Environmental Sciences Europe
- Discipline: Environmental science
- Language: English
- Edited by: Henner Hollert

Publication details
- Former name: Umweltwissenschaften und Schadstoff-Forschung
- History: 1989-present
- Publisher: Springer Science+Business Media
- Frequency: Upon acceptance
- Open access: Yes
- License: Creative Commons by Attribution
- Impact factor: 5.481 (2021)

Standard abbreviations
- ISO 4: Environ. Sci. Eur.

Indexing
- CODEN: USZOE9
- ISSN: 2190-4707 (print) 2190-4715 (web)
- LCCN: 92640116
- OCLC no.: 855185629

Links
- Journal homepage; Online access; Online archive;

= Environmental Sciences Europe =

Environmental Sciences Europe is a peer-reviewed scientific journal covering all aspects of environmental science. It was established in 1989 as Umweltwissenschaften und Schadstoff-Forschung (German for Environmental Science and Pollution Research), obtaining its current name in 2011. It is published by Springer Science+Business Media and the editor-in-chief is Henner Hollert (RWTH Aachen University). Since 2011, the journal has been open access.
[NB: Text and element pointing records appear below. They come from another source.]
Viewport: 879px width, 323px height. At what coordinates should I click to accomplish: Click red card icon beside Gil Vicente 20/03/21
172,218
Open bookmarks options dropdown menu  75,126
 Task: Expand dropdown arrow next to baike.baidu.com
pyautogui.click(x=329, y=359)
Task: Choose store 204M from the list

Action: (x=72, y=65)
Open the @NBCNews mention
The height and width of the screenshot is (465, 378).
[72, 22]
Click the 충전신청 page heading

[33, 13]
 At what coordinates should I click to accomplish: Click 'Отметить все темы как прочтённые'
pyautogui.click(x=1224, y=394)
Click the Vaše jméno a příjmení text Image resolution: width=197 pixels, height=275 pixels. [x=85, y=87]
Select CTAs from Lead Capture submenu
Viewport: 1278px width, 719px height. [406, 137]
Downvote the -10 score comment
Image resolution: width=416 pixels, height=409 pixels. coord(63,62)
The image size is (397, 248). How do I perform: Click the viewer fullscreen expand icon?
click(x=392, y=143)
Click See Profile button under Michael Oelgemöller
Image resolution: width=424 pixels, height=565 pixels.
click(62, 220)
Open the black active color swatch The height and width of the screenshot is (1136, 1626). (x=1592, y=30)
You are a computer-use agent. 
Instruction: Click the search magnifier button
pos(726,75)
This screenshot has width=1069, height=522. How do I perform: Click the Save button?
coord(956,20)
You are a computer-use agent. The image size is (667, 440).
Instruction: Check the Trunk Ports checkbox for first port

== Abstracting and indexing ==
The journal is abstracted and indexed in:

- Academic OneFile
- Aquatic Sciences and Fisheries Abstracts
- Biological Abstracts
- BIOSIS Previews
- CABI
- Current Awareness in Biological Sciences
- Chemical Abstracts Service
- Expanded Academic
- GeoRef
- Global Health
- INIS Atomindex
- International Bibliography of Periodical Literature
- Scopus

According to the Journal Citation Reports, the journal has a 2021 impact factor of 5.481, ranking it 79th out of 279 journals in the category "Environmental Sciences".

==Controversies==
In June 2014 ESE republished the retracted paper in question in the Séralini affair, which had been originally published in Food and Chemical Toxicology in September 2012 and then retracted in November 2013.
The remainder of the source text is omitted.